= Parthenocarpy =

Production of seedless fruit without fertilisation

In botany and horticulture, parthenocarpy is the natural or artificially induced production of fruit without fertilisation of ovules, which makes the fruit seedless. The phenomenon has been observed since ancient times but was first scientifically described by German botanist Fritz Noll in 1902.

Parthenocarpy (or stenospermocarpy) occasionally occurs as a mutation in nature; if it affects every flower, the plant can no longer sexually reproduce but might be able to propagate by apomixis or by vegetative means. Examples of this include many citrus varieties that undergo nucellar embryony for reproduction, instead of solely sexual reproduction, and can yield seedless fruits.

Stenospermocarpy may also produce apparently seedless fruit, such as "seedless watermelon", but the seeds in stenospermocarpy are actually aborted while they are still small.

== Ecological importance ==
Parthenocarpy of some fruits on a plant may be of value. Up to 20% of the fruits of wild parsnip are parthenocarpic. The seedless wild parsnip fruit are preferred by certain herbivores and so serve as a "decoy defense" against seed predation. Utah juniper has a similar defense against bird feeding. The ability to produce seedless fruit when pollination is unsuccessful may be an advantage to a plant because it provides food for the plant's seed dispersers. Without a fruit crop, the seed dispersing animals may starve or migrate.

In some plants, pollination or another stimulation is required for parthenocarpy, termed stimulative parthenocarpy. Plants that do not require pollination or other stimulation to produce parthenocarpic fruit have vegetative parthenocarpy. Seedless cucumbers are an example of vegetative parthenocarpy, seedless watermelon is an example of stenospermocarpy as they are immature seeds (aborted ones).

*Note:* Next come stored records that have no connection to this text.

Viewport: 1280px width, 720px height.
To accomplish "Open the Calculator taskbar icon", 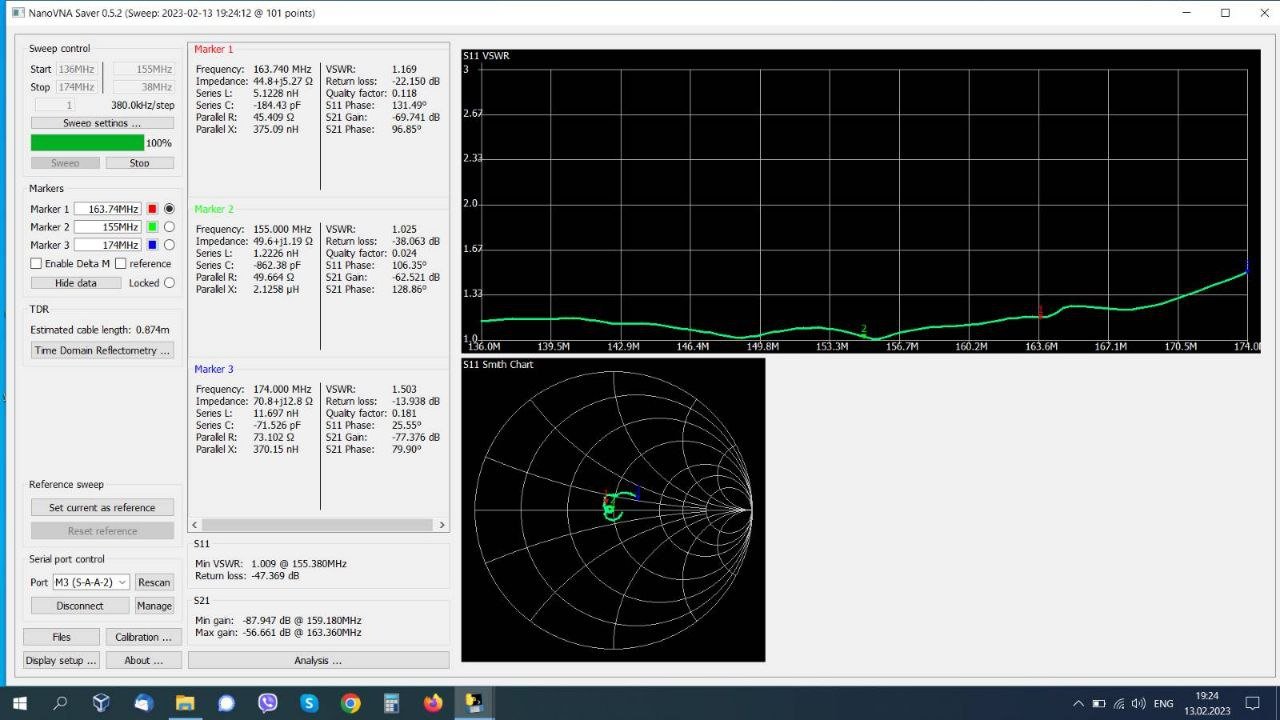I will click(x=391, y=703).
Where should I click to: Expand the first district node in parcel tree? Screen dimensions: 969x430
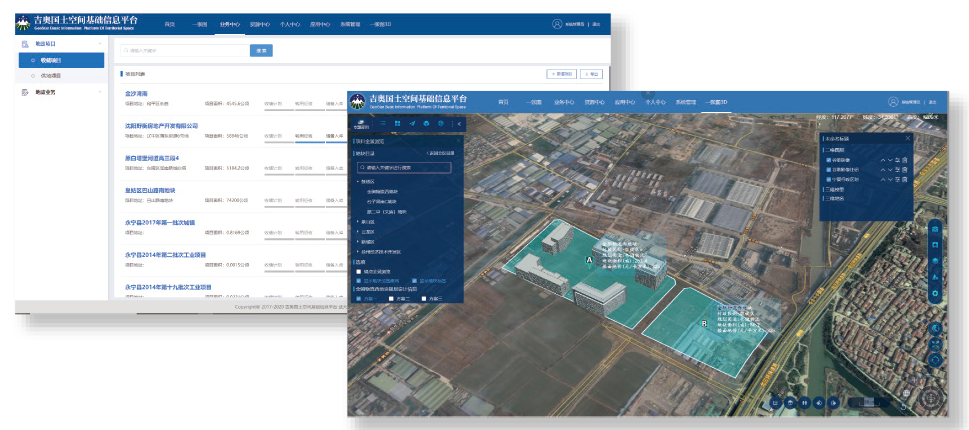[x=358, y=182]
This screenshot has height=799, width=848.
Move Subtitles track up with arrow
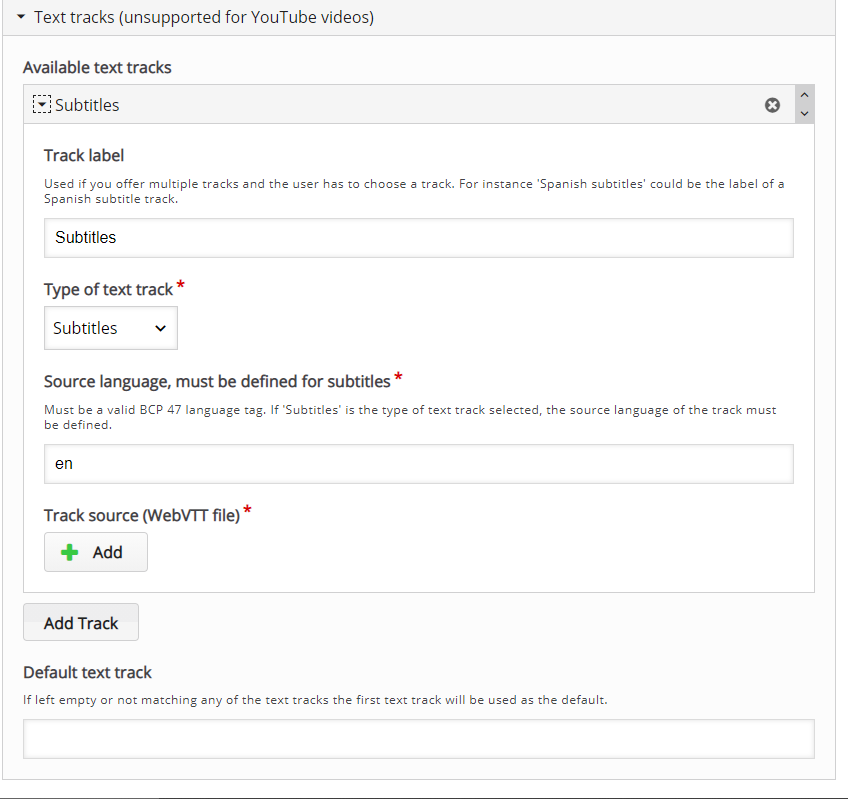pos(804,95)
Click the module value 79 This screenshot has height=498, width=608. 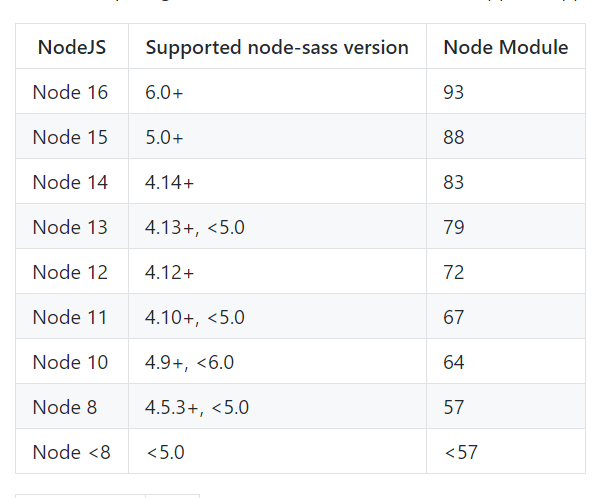tap(454, 227)

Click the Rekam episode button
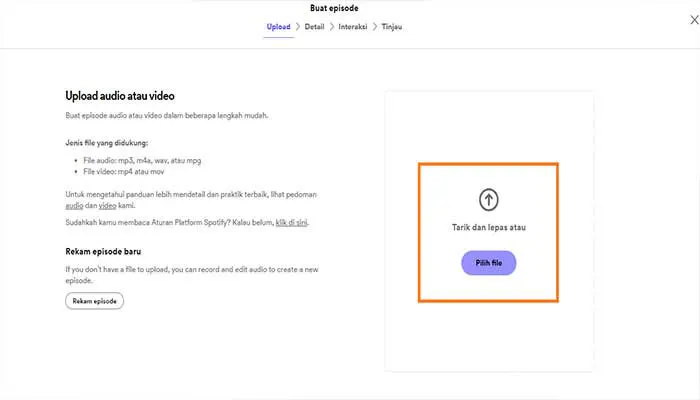(95, 301)
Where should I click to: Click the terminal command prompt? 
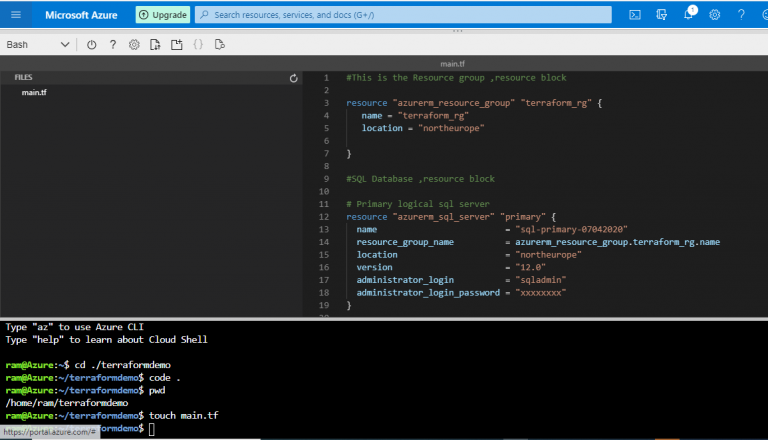(x=152, y=428)
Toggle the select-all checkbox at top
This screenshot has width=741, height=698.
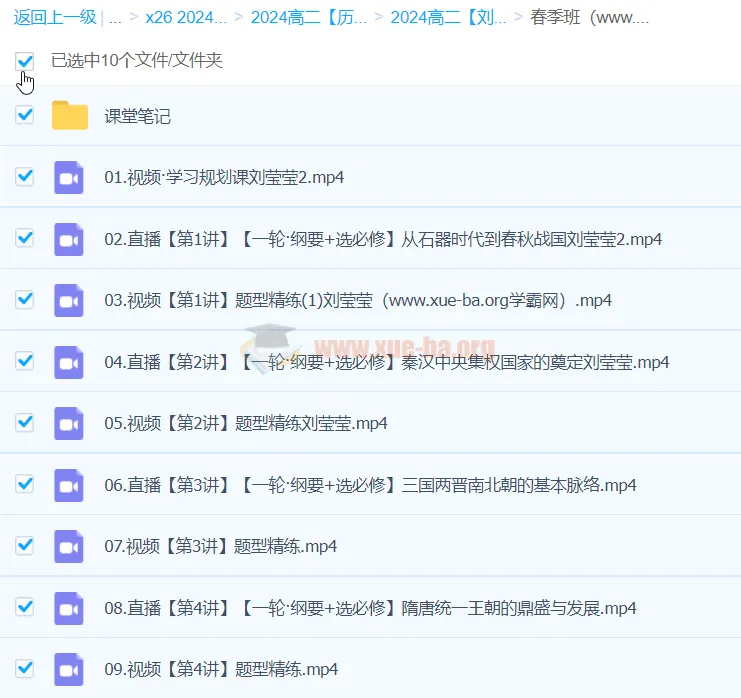coord(25,61)
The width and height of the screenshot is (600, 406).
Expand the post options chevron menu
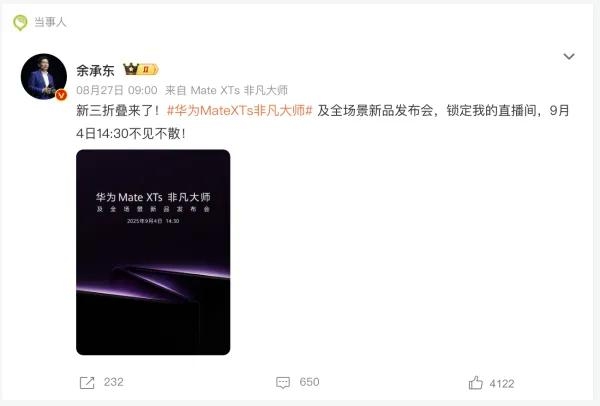[x=569, y=57]
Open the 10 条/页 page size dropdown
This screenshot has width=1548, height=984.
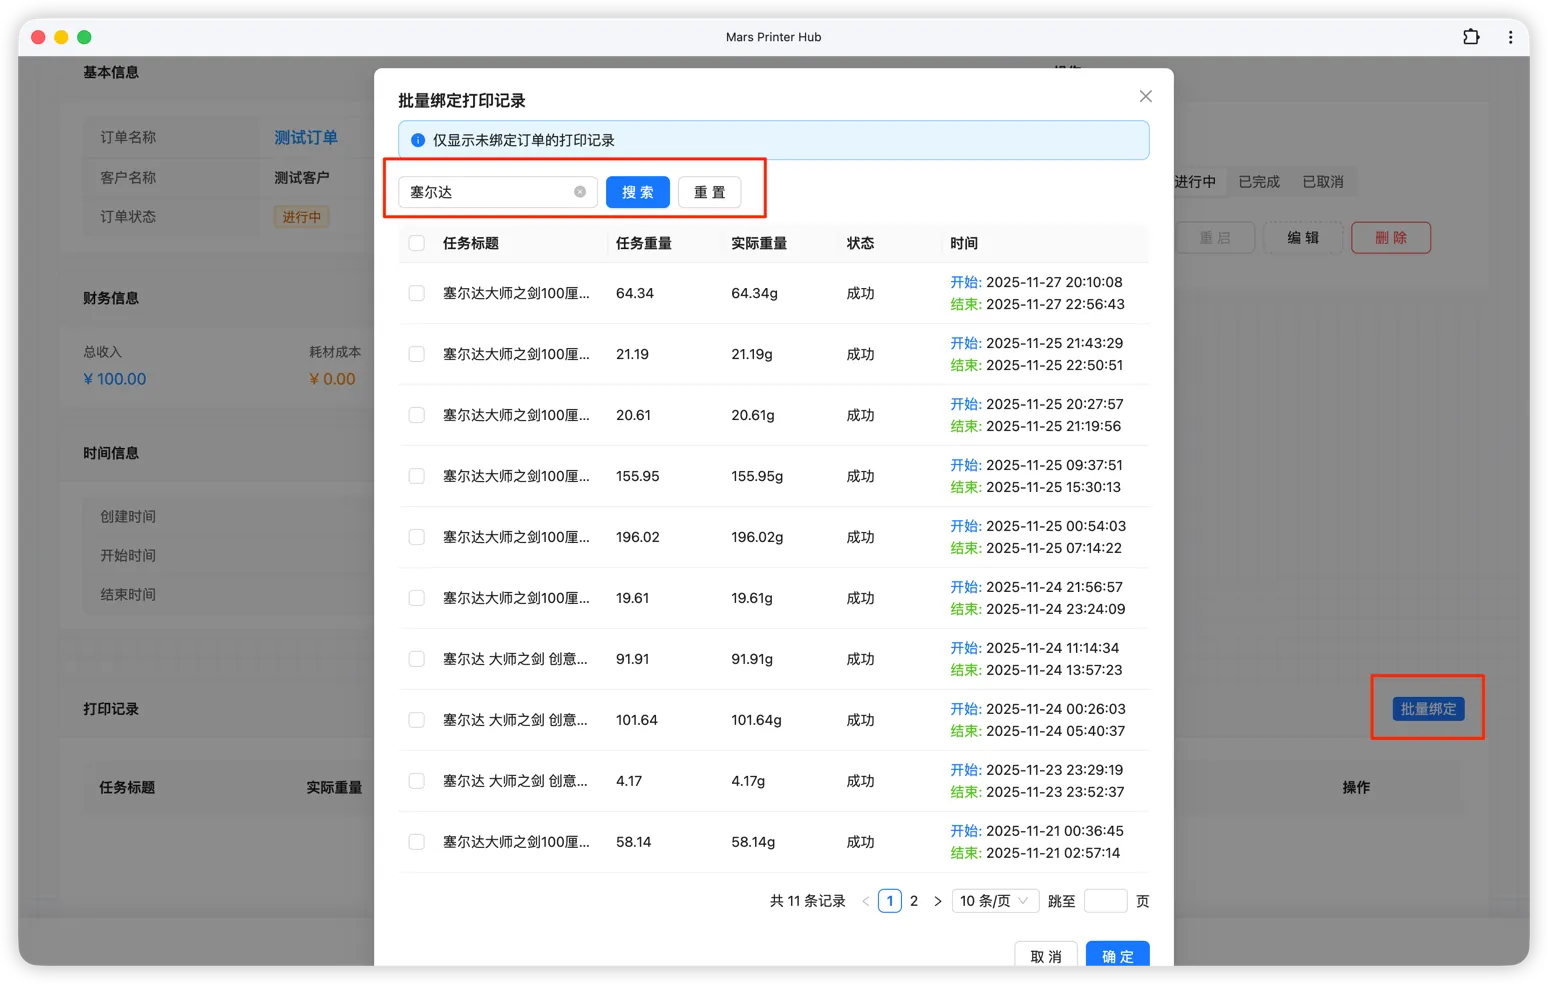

Plants that moved from one area of the world to another may not always be accompanied by their pollinating partner, and the lack of pollinators has spurred human cultivation of parthenocarpic varieties.

== Commercial importance ==
Seedlessness is seen as a desirable trait in edible fruit with hard seeds such as banana, pineapple, orange and grapefruit. Parthenocarpy is also desirable in fruit crops that may be difficult to pollinate or fertilize, such as fig, tomato and summer squash. In dioecious species, such as persimmon, parthenocarpy increases fruit production because staminate trees do not need to be planted to provide pollen. Parthenocarpy is undesirable in nut crops, such as pistachio, for which the seed is the edible part.

Horticulturists have selected and propagated parthenocarpic cultivars of many plants, including banana, fig, cactus pear (Opuntia), breadfruit and eggplant. Some plants, such as pineapple, produce seedless fruits when a single cultivar is grown because they are self-infertile. Some cucumbers produce seedless fruit if pollinators are excluded. Seedless watermelon plants are actually grown from seeds. The seeds are produced by crossing a diploid parent with a tetraploid parent to produce triploid seeds. It has been suggested that parthenocarpy could explain the difference in the yields in active compounds of the genus Cannabis.

In some climates, normally-seeded pear cultivars produce mainly seedless fruit for lack of pollination. Some parthenocarpic cultivars are of ancient origin. The oldest known cultivated plant is a parthenocarpic fig that was first grown at least 11,200 years ago in Jordan Valley.

When sprayed on flowers, any of the plant hormones gibberellin, auxin and cytokinin could stimulate the development of parthenocarpic fruit. That is termed artificial parthenocarpy. Plant hormones are seldom used commercially to produce parthenocarpic fruit. Home gardeners sometimes spray their tomatoes with an auxin to assure fruit production.

Some parthenocarpic cultivars have been developed as genetically modified organisms.

== Misconceptions ==
- Most commercial seedless grape cultivars, such as 'Thompson Seedless', are seedless not because of parthenocarpy but because of stenospermocarpy.
- Parthenocarpy is sometimes claimed to be the equivalent of parthenogenesis in animals. That is incorrect because parthenogenesis is a method of asexual reproduction, with embryo formation without fertilization, and parthenocarpy involves fruit formation, without seed formation. The plant equivalent of parthenogenesis is apomixis.